Während die Mutter Kamm, Parfüm und Puderdose in der Handtasche verstaute, dachte Peter: Raushalten, raushalten, Vater hat sich immer rausgehalten und dabei ein Bein eingebüßt. Das soll einer verstehen. Aber Peter versteckte die Gedanken vor seiner Mutter. Er sagte selten, was er dachte und fühlte. Er wusste nicht, warum es so war. Ihn beschäftigten andere Dinge, die seine Fragen, die er an die Mutter hatte, zurückdrängten.

Da sprach schon wieder die Mutter: „Ich hab dir’s nie gesagt, weil du noch zu klein warst, aber heut wird‘ ich dir’s mal erzählen. Ich vergess‘ nie die Geschichte, die Vater vor drei Jahren passiert ist, in der Fabrik. Die Sache mit dem Brendel …“

Aha, jetzt kommt das, dachte Peter. Kenn ich schon, das haben die Leute in der Stadt geflüstert.

„Vater kam damals, im März waren’s drei Jahre, früh in die Schlosserei, und als er seinen Werkzeugkasten aufmacht, liegt ein Flugblatt drin und guckt ihn verführerisch an. Weißt du, Flugblätter, die haben so etwas Abenteuerliches an sich. Da denkt man: Ah, jetzt erfahre ich was, was mir sonst keiner sagt. Aber Vater hat sich nicht verführen lassen. Nein, mit so was wollte er nichts zu tun haben. Das war Politik. Und was machte er? Er nimmt den Handwerkskasten und läuft schnell zum Werkschutzleiter, knallt den Kasten auf den Tisch und sagt: Hier! Ich hab’s weder gelesen noch angefasst, nehmt das sofort weg.“ Und jetzt steht Frau Rentsch mitten in der Stube, streckt die Arme aus, schließt die Augen, steht da wie eine Nachtwandlerin und sagt: „Blind hat er vor den Leuten gestanden, blind, und da konnten sie ihm auch nichts anhaben, gar nichts. Mit einer Pinzette haben sie das Flugblatt herausgenommen, um es nicht mit den Fingern berühren zu müssen …“

„… und an den Fingerabdrücken haben sie IMI-Maxens Vater, Herrn Brendel, erkannt“, fällt Peter ein.

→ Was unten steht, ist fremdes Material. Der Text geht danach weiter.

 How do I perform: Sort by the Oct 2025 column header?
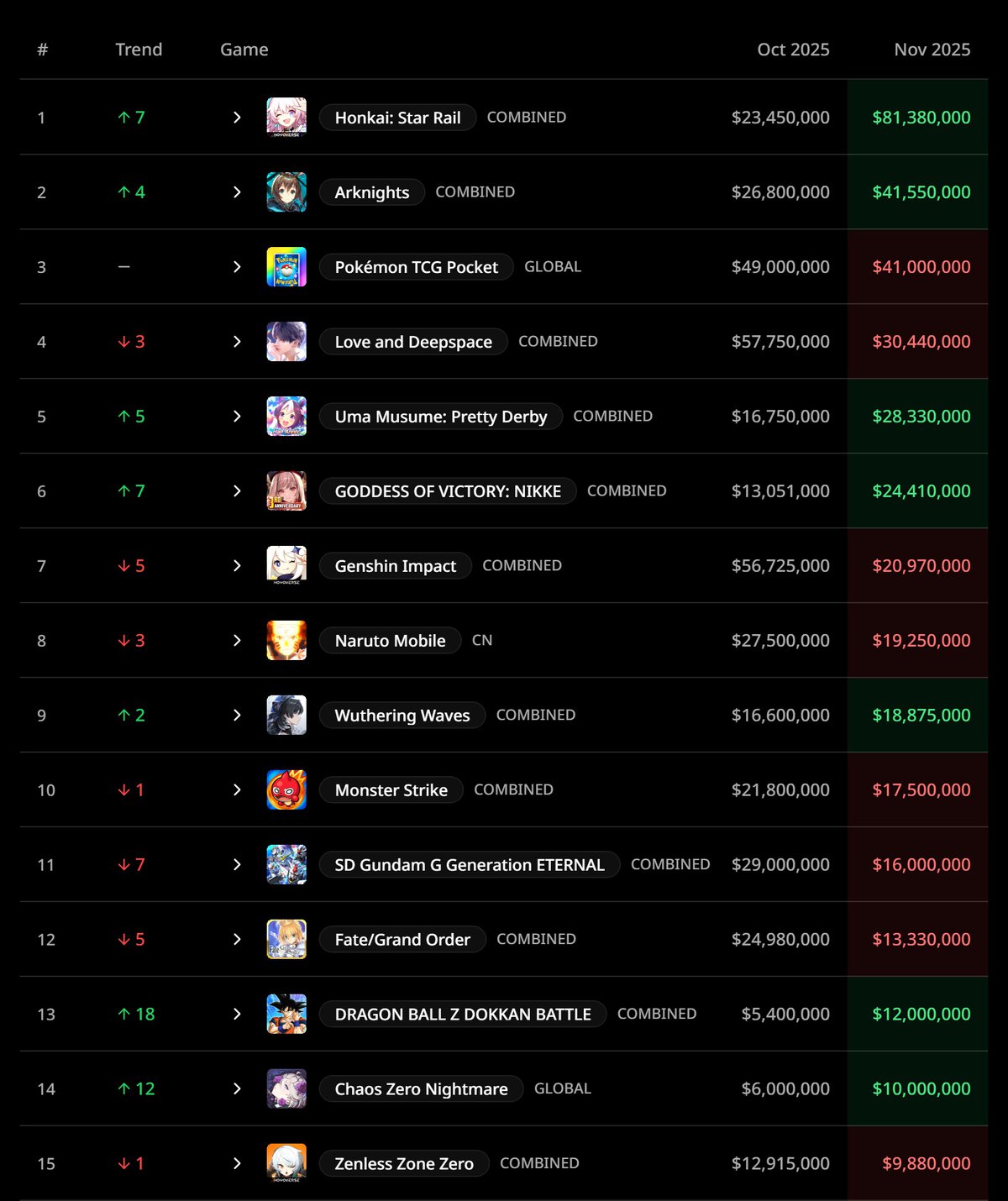(793, 50)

„Jawohl. Übrigens, woher weißt du das?“

„Die Leute haben’s geflüstert.“

Frau Rentsch macht ein betroffenes Gesicht.

„Siehst du, sogar den Täter haben sie durch Vaters Vorsicht erwischt.“ Sie hat sich sehr ereifert bei der Geschichte.

„Und dann haben sie IMI-Maxens Vater hingerichtet, Mutti“, sagt Peter.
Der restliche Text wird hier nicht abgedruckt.